Утверждая законность метода изучения звуковой среды города в темпах и ритмах собственной жизни (в конкретных формах индивидуальной судьбы), я, тем не менее, отнюдь не проповедую беспредпосылочное, «непосредственное», «прямое» познание.[20]
В качестве опытно-философских предпосылок этой работы могу назвать, к примеру, многолетнее увлечение творчеством Чарльза Айвза с его «полистилистическим реализмом». Стопроцентный американец, удачливый бизнесмен и бескорыстный музыкант, гениальный экспериментатор, Айвз, по его собственному выражению, умел «покопаться в звуках действительности». При этом, любя этот «мусор, пыль и грязь» как неотъемлемую часть живой культуры своей страны, он слышал в нем и гармонию мира. Айвз пытался писать музыку тишины, улицы, Центрального парка Нью-Йорка (ночью), записывал нотами даже nihil audibile («ничто, хотя и слышимое»), а в конце жизни работал над партитурой Universal Symphonic – мировой «музыкой Земли и Неба», грандиозной утопией, которыми так славен наш век… Для всего этого ему пришлось испробовать и придумать множество новых приемов, средств, «техник», впоследствии возведенных европейцами в ранг новейших и всеобъемлющих «систем». Собственные же его объяснения этих «предвосхищений» были всегда скромны, просты, иногда до обидного примитивны – и абсолютно натуральны. Они непосредственно и прямо «завязаны» на акустическую среду реального американского города начала XX века, предместья, сада на берегу тихого озера, дома, в котором кому-то вздумалось сыграть пьесу на двух роялях, стоящих в смежных комнатах…[21]
Потом я подружился с Ширвани Чалаевым, великим народным певцом и замечательным композитором.
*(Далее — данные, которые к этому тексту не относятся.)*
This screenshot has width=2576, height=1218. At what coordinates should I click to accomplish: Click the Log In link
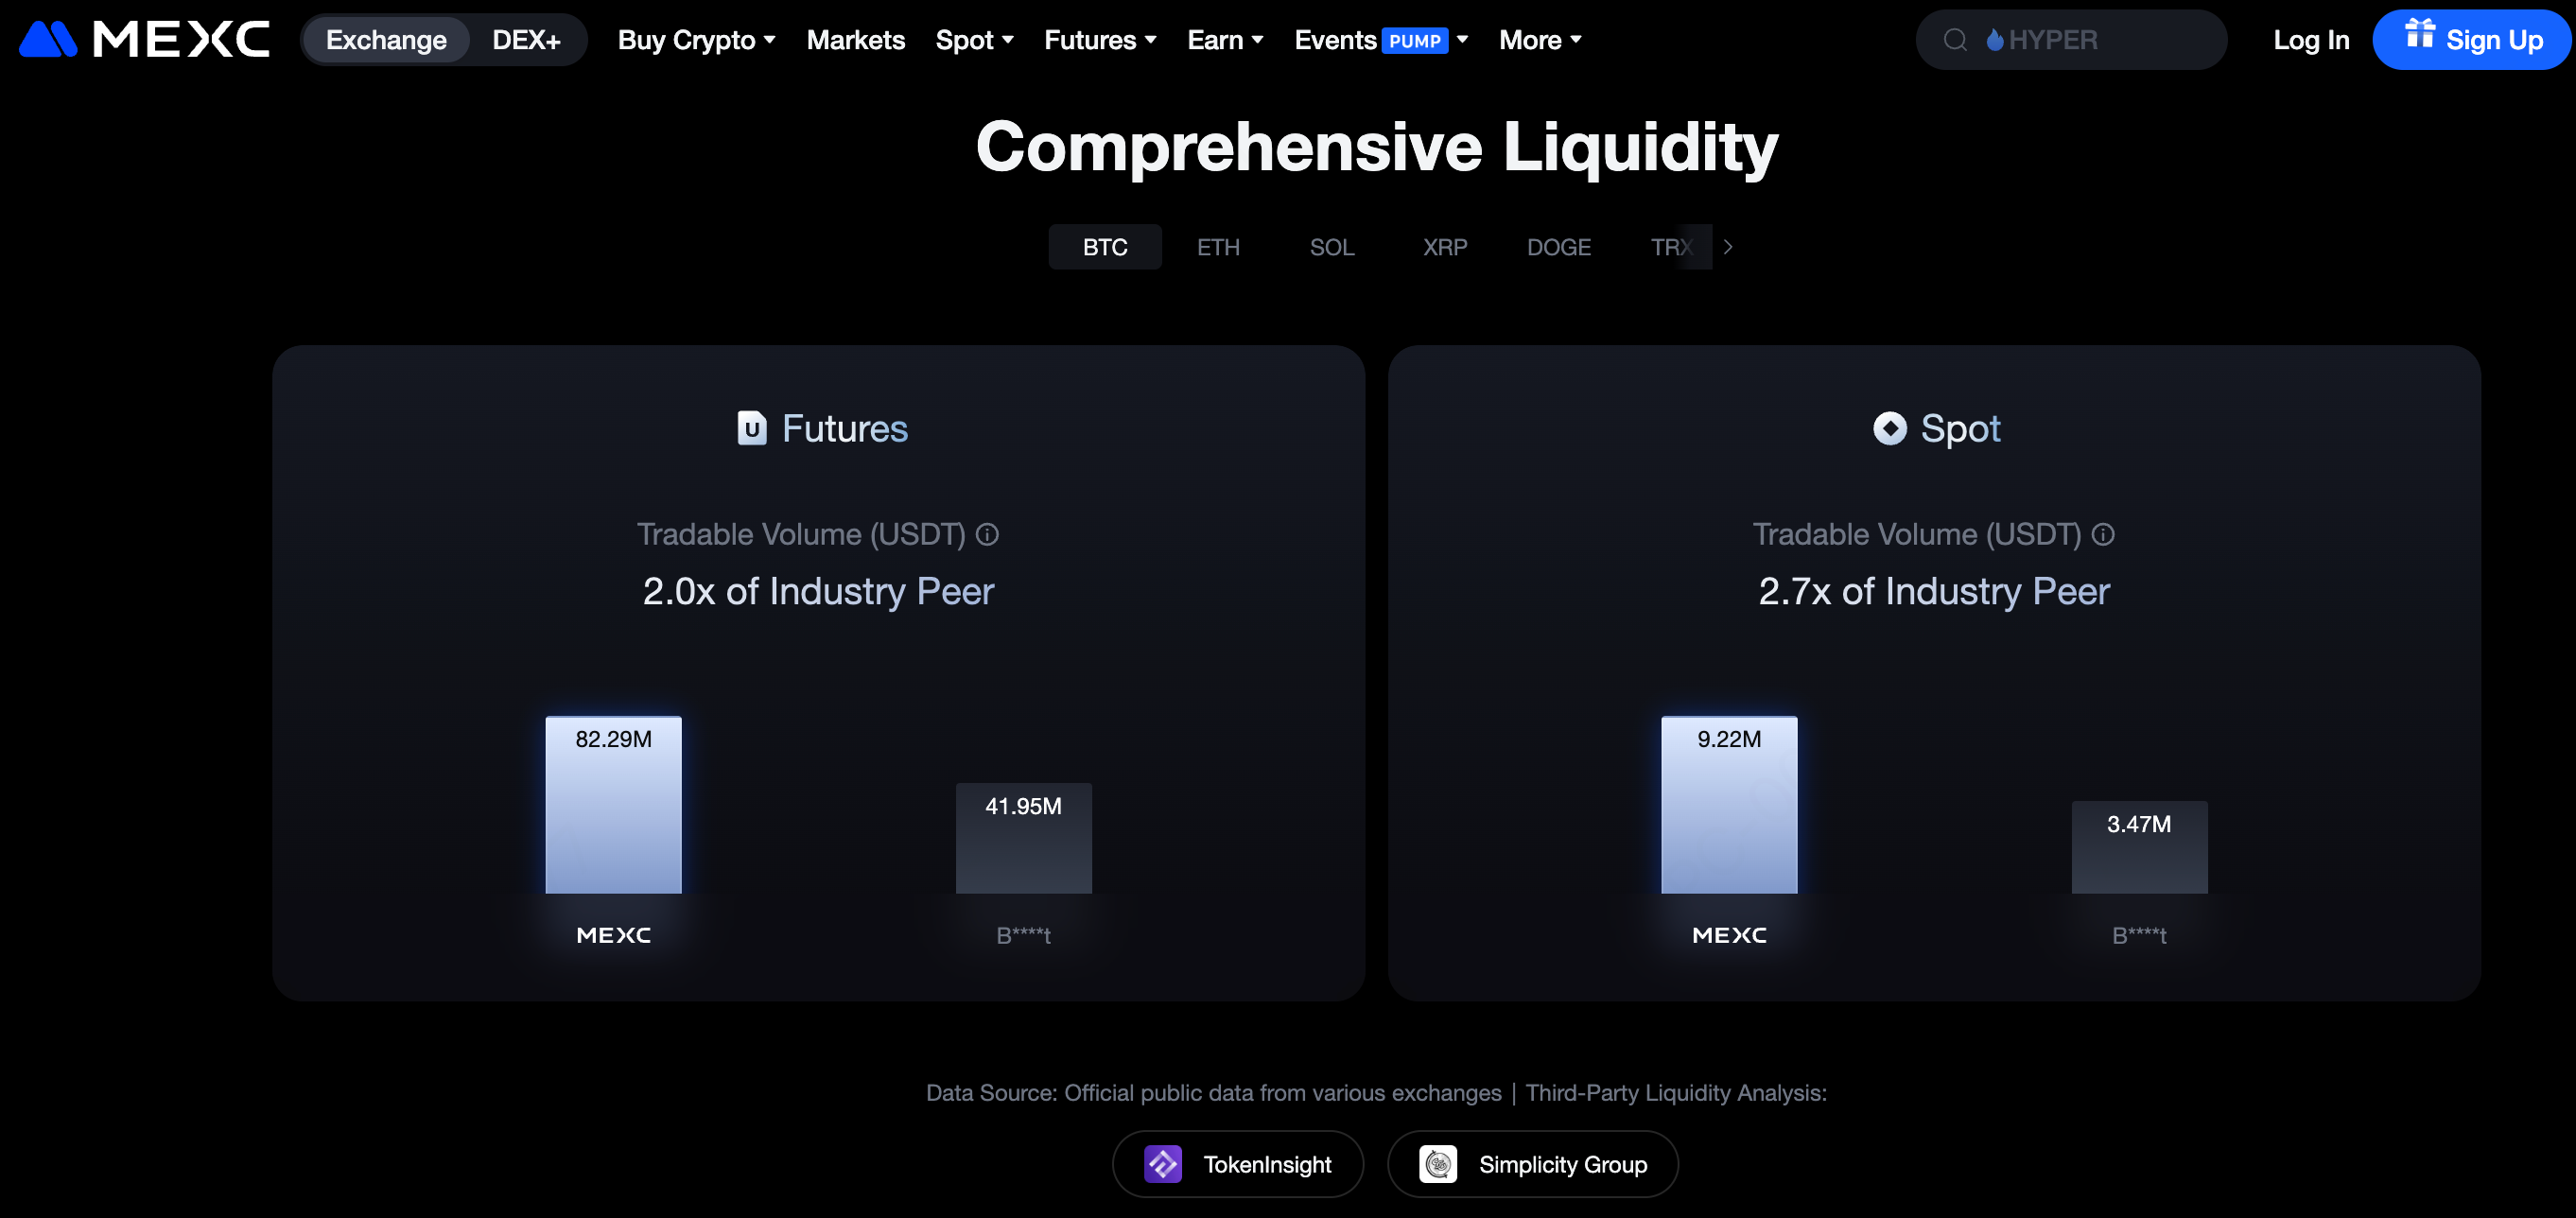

В шумной «долине» Москвы давно живущий в ней горец объяснил мне специфику акустики аулов родного Дагестана на примере полиритмии, политональности, фортепианной фактуры и обертоновых гармоний собственной музыки.[22] Последующие годы отмечены открытием фантастической фигуры Арсения Авраамова с его праздничными «симфониями» гудков, пушек и пулеметов, опытами син теза звука и «Всемирной тональной системой».[23] Таким же открытием стали самодеятельные «шумовые оркестры», «музыка живого слова» (хоровая декламация) 1920-х годов и стихия уличного звукотворчества 80-х – начала 90-х годов. Тогда же произошла встреча с колоколеем, овалоидом
и изобретателем этих звучащих объектов Вячеславом Колейчуком. Решающую роль сыграла многолетняя работа над музыкальными разделами трех томов очерков истории самодеятельного художественного творчества в СССР – коллективной монографии отдела народной художественной культуры Государственного института искусствознания.[24]
Работа над книгой «Слеза несбывшихся надежд» кардинально изменила восприятие, слышание города и мира. К врожденной гиперакузии (повышенной восприимчивости к звуку вообще) прибавилась привычка непрерывного наблюдения, классификации бытовых слуховых впечатлений, сквозь призму которых теперь оценивается, корректируется все, над чем приходится размышлять.
В заключение остановлюсь на одной из последних и, на мой взгляд, лучших статей Гиви Орджоникидзе «Звуковая среда современности».[25] Он написал ее в начале 1980-х годов – под занавес, как мы теперь понимаем, огромной завершающейся эпохи – и зафиксировал и попытался осмыслить уходящую звуковую среду социализма. Минувшее двадцатилетие, эпохальные катаклизмы в жизни страны, стремительные изменения, произошедшие в звуковой среде русского народа, подтвердили верность основных принципов целостного, экологического подхода к звукомиру, предложенных выдающимся ученым.